Paying attention means seeing the horrors. But it also means keeping hope and love in your heart. It means observing bad actions without judgment for the people taking those actions. It means trusting in the inherent goodness of all people and the possibility of winning people over with love.
One of my absolute favorite lines of the Tibetan Buddhist meditation master Chögyam Trungpa’s is, “Hold the sadness and pain of samsara in your heart and at the same time the power and vision of the Great Eastern Sun. Then the warrior can make a proper cup of tea.” It so accurately describes how we exist on more than one plane of awareness simultaneously. On one plane, there is much suffering in the world. There is poverty, sickness, violence, and oppression. And on another plane, there is joy. There is love and connection and birth and ecstasy. While we may only want to experience the good parts, we are here for it all, the joys and the sorrows, the pleasure and the pain. Living with a wide open heart means being able to take it all in. Only then can we make a proper cup of tea, which to me is a lovely metaphor for the important work that we have to do in the world.
Your proper cup of tea might be writing to your congressman or attending a protest. It might be going vegetarian–even though it’s hard–out of compassion for all living things. Maybe it’s supporting the communities in your backyard, volunteering at homeless shelters and soup kitchens. Or it might be helping those across the world in Ukraine or Palestine, or donating money to indigenous causes.
While many of the posts these past few weeks have featured my own poems, I want to finish today with somebody else’s.
In Pebbles, there are a lot of references to flowers and whenever I wrote about them in a beautiful reverie, I would mentally come back to Noor Hindi’s poem, “Fuck Your Lecture on Craft, My People Are Dying”
Colonizers write about flowers.
I tell you about children throwing rocks at Israeli tanks
seconds before becoming daisies.
I want to be like those poets who care about the moon.
Palestinians don’t see the moon from jail cells and prisons.
It’s so beautiful, the moon.
They’re so beautiful, the flowers.
I pick flowers for my dead father when I’m sad.
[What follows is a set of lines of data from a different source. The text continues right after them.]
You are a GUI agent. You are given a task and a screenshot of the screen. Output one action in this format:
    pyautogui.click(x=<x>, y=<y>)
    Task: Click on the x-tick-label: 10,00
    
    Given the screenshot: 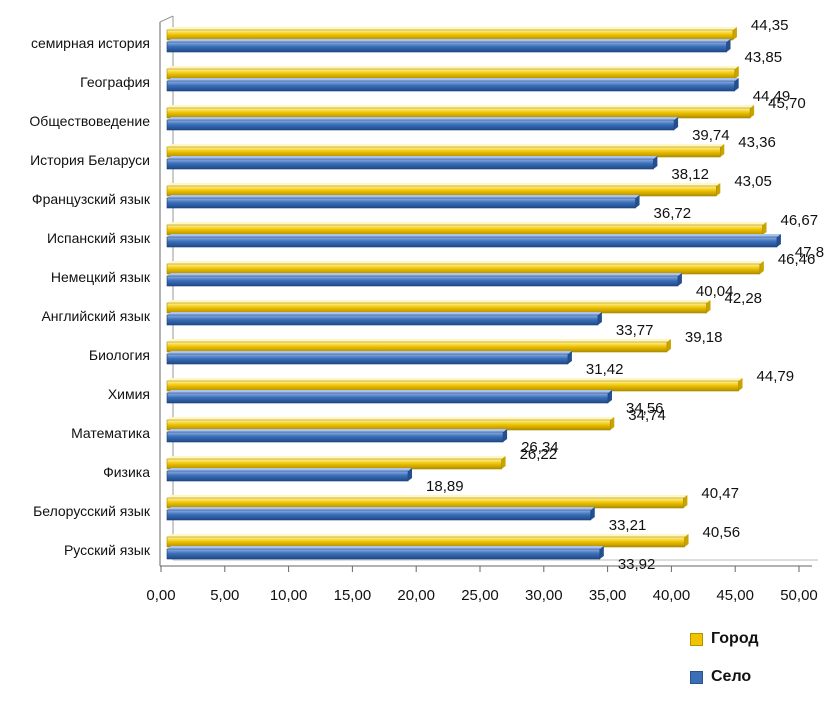 What is the action you would take?
    pyautogui.click(x=289, y=596)
    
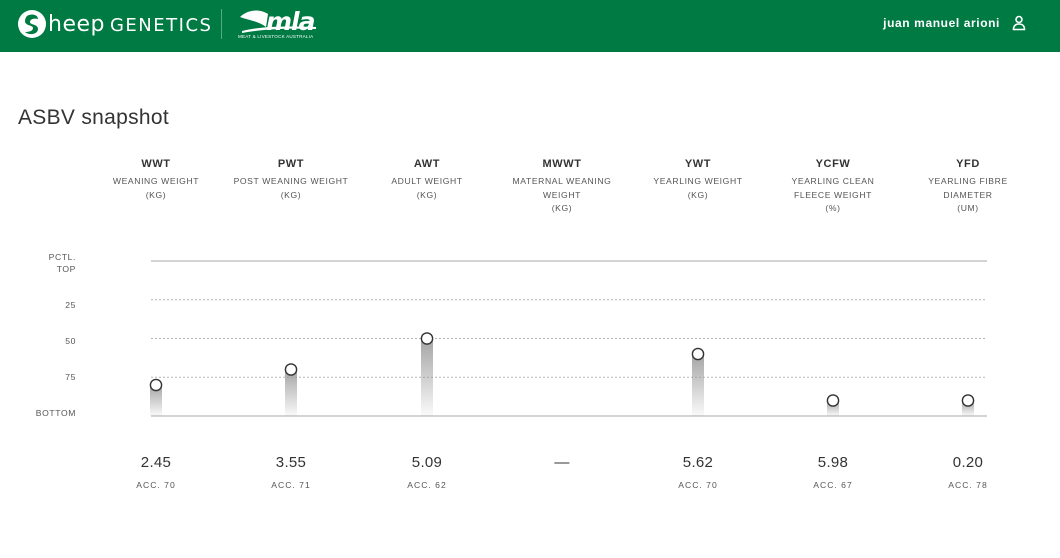 Image resolution: width=1060 pixels, height=558 pixels. What do you see at coordinates (833, 400) in the screenshot?
I see `percentile-point-ycfw` at bounding box center [833, 400].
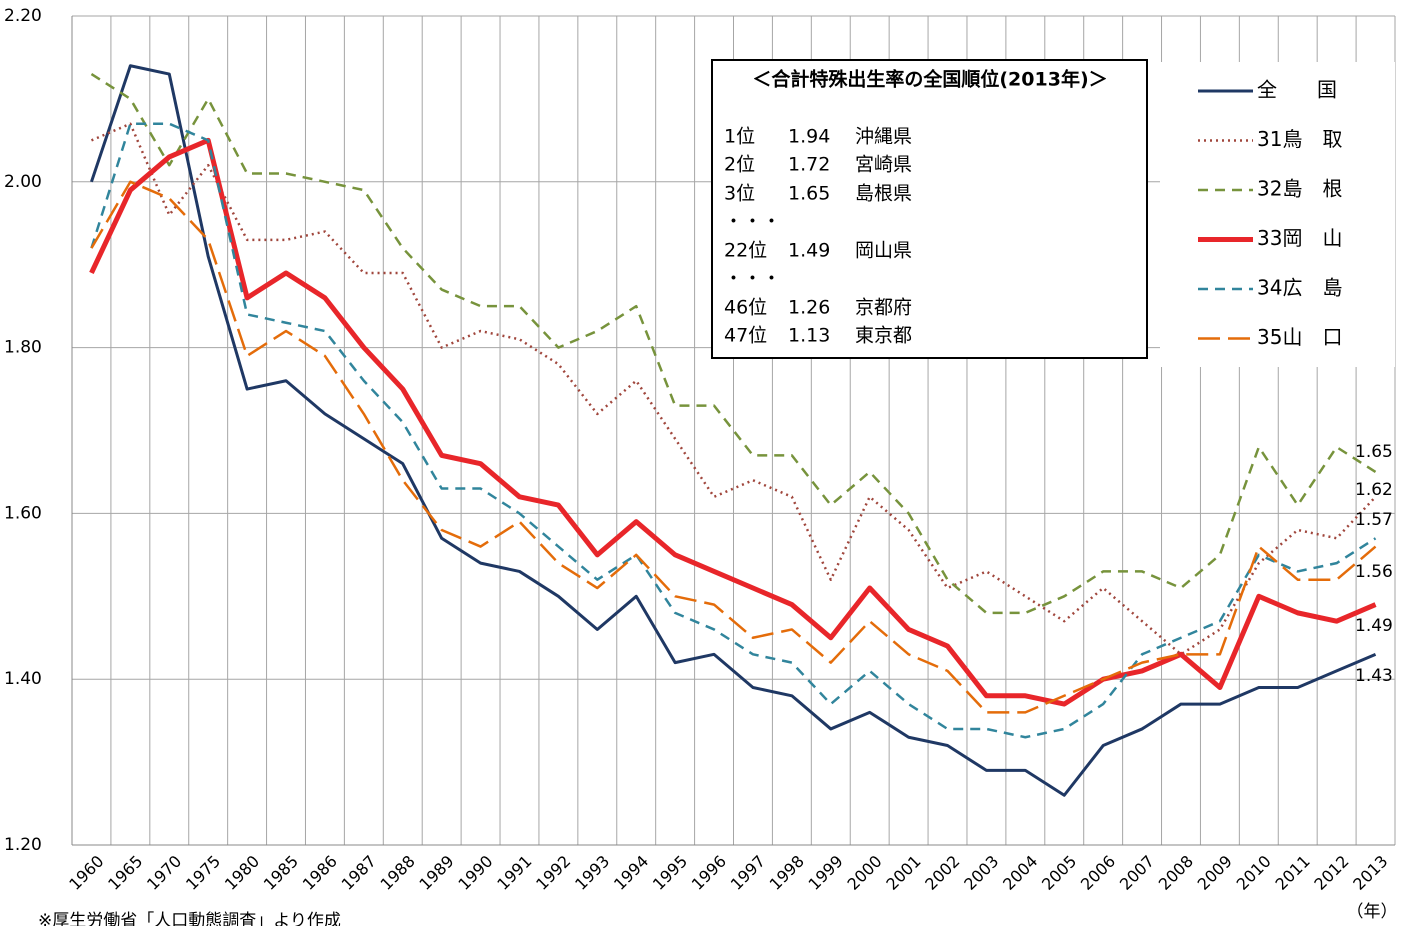 The image size is (1411, 926). Describe the element at coordinates (1300, 139) in the screenshot. I see `legend-label: 31鳥 取` at that location.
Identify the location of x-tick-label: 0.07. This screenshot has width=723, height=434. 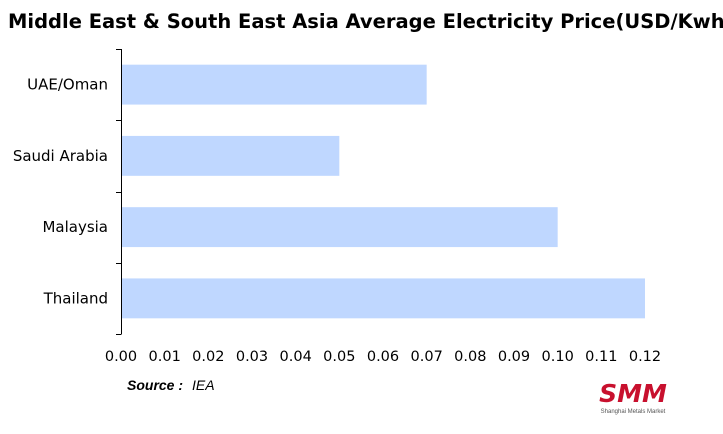
(427, 357).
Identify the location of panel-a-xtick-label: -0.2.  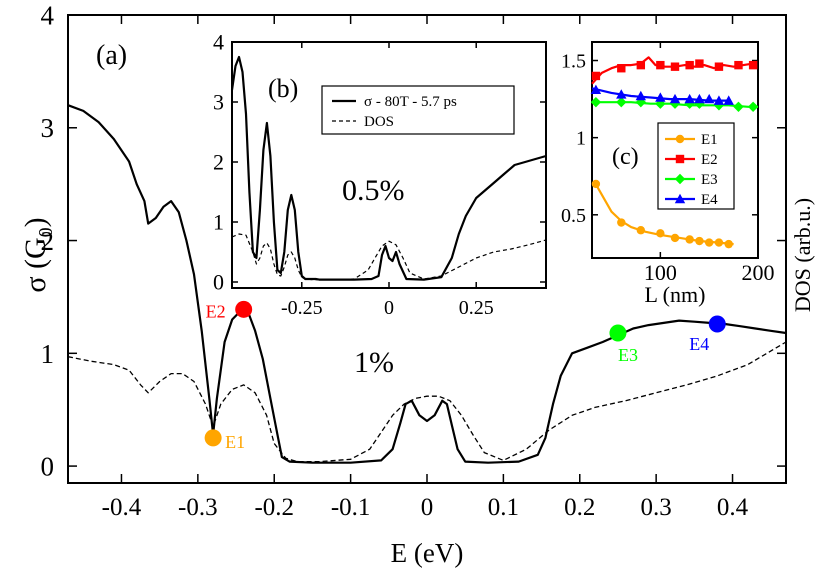
(274, 508).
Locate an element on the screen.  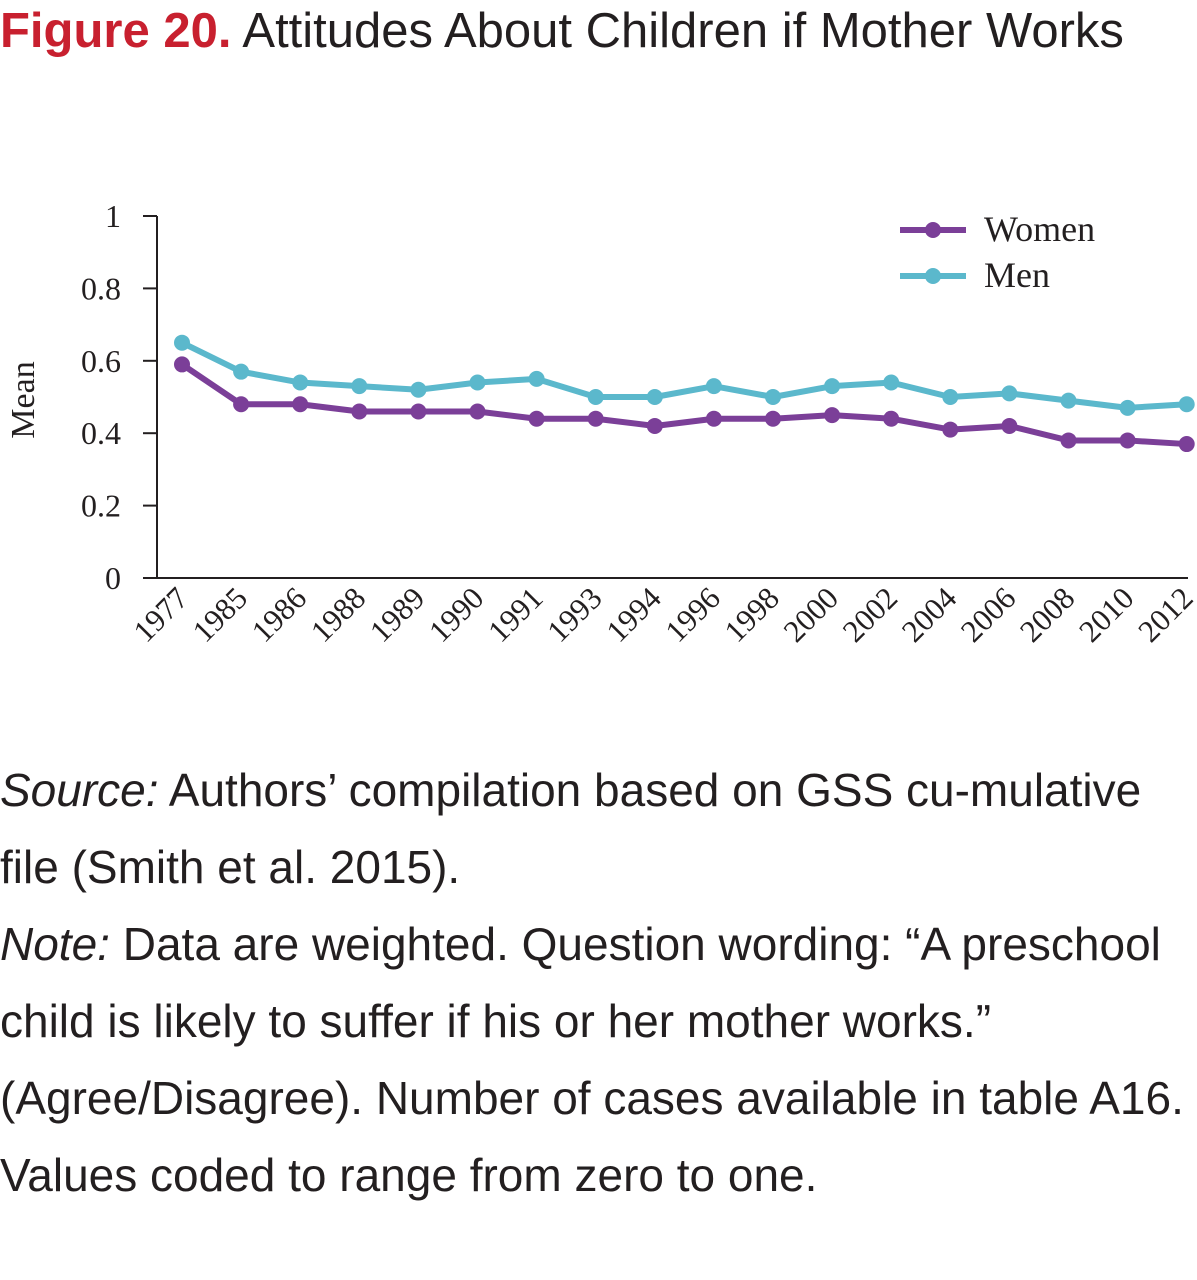
legend-label: Women is located at coordinates (1040, 229).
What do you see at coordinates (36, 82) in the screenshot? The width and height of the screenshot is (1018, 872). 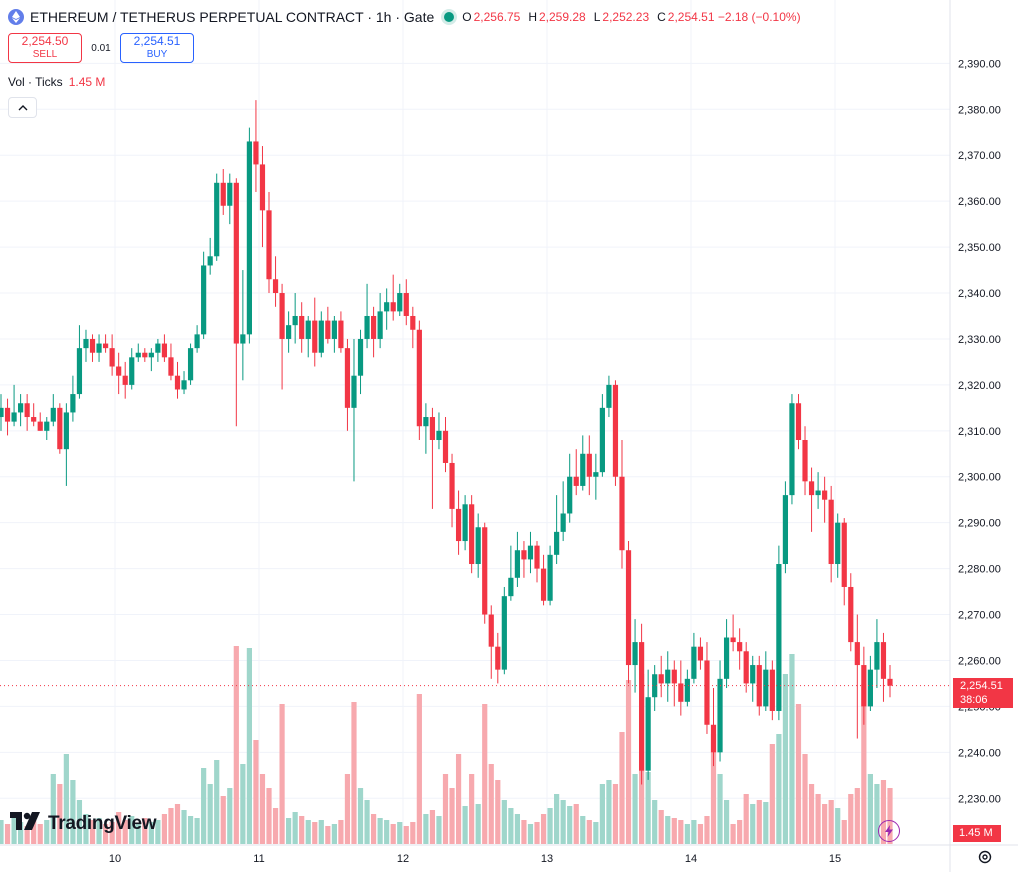 I see `volume-legend-label: Vol · Ticks` at bounding box center [36, 82].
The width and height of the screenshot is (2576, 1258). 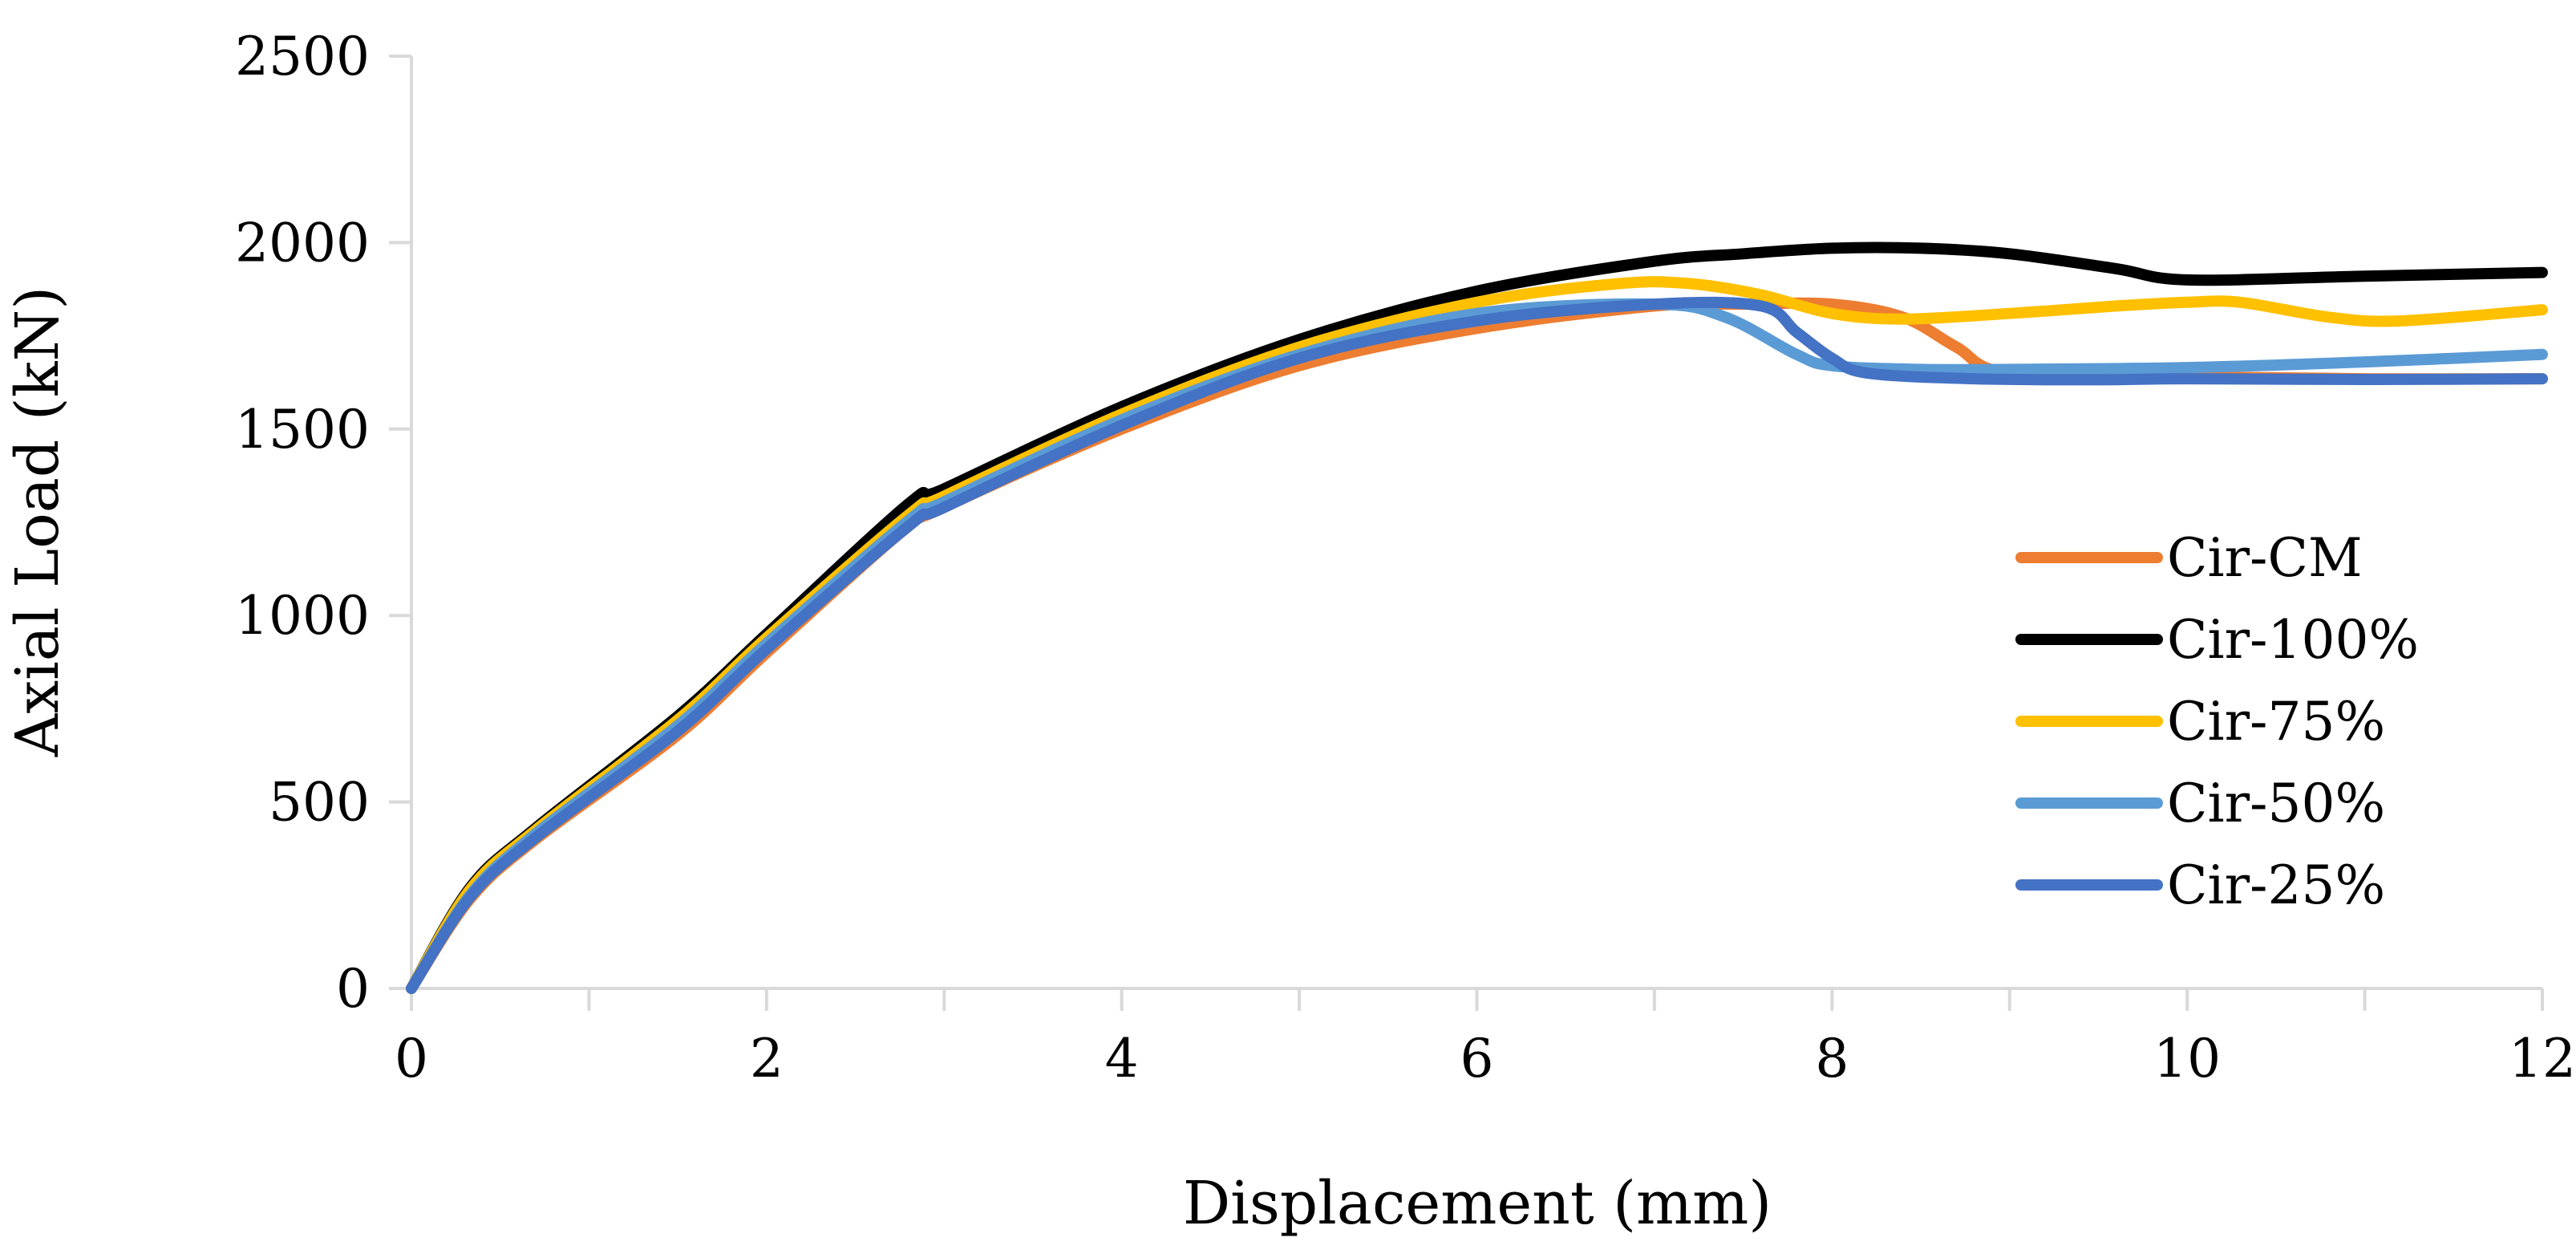 I want to click on legend: Cir-CM Cir-100% Cir-75% Cir-50% Cir-25%, so click(x=2217, y=722).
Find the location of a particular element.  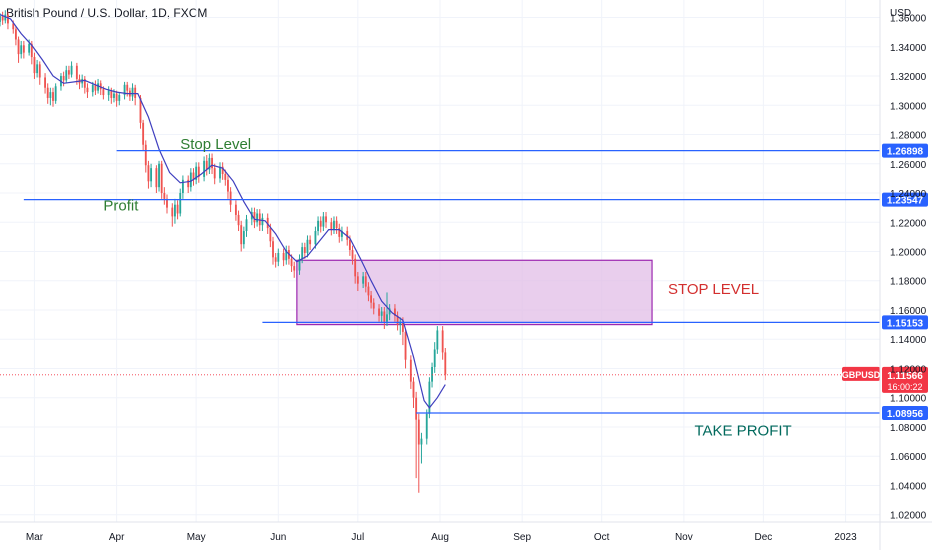

price-tick-label: 1.26000 is located at coordinates (908, 166).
He watches Al Jazeera all day.
I wish Jessica would stop texting me Happy Ramadan.
I know I’m American because when I walk into a room something dies.
Metaphors about death are for poets who think ghosts care about sound.
When I die, I promise to haunt you forever.
One day, I’ll write about the flowers like we own them.
Loving the world does not mean sitting idly by while everything burns. Appreciating the color in the flowers does not mean ignoring the plastic in the ocean. Although finding peace in ourselves first is a crucial prerequisite for cultivating peace in the world, we can never fully be at peace until the world is too. Because we are part of the world, not separate. Loving the world means committing to making it a better place and seeing our own connection to all peoples.
Everywhere, there are people that need help. Pay attention to both the good and the bad, and seek to alleviate the sufferings of others, big and small. And don’t forget yourself. Handle your own pain and suffering with the same compassion as you would a dear friend’s. We are here to leave each other, ourselves, and the sacred world.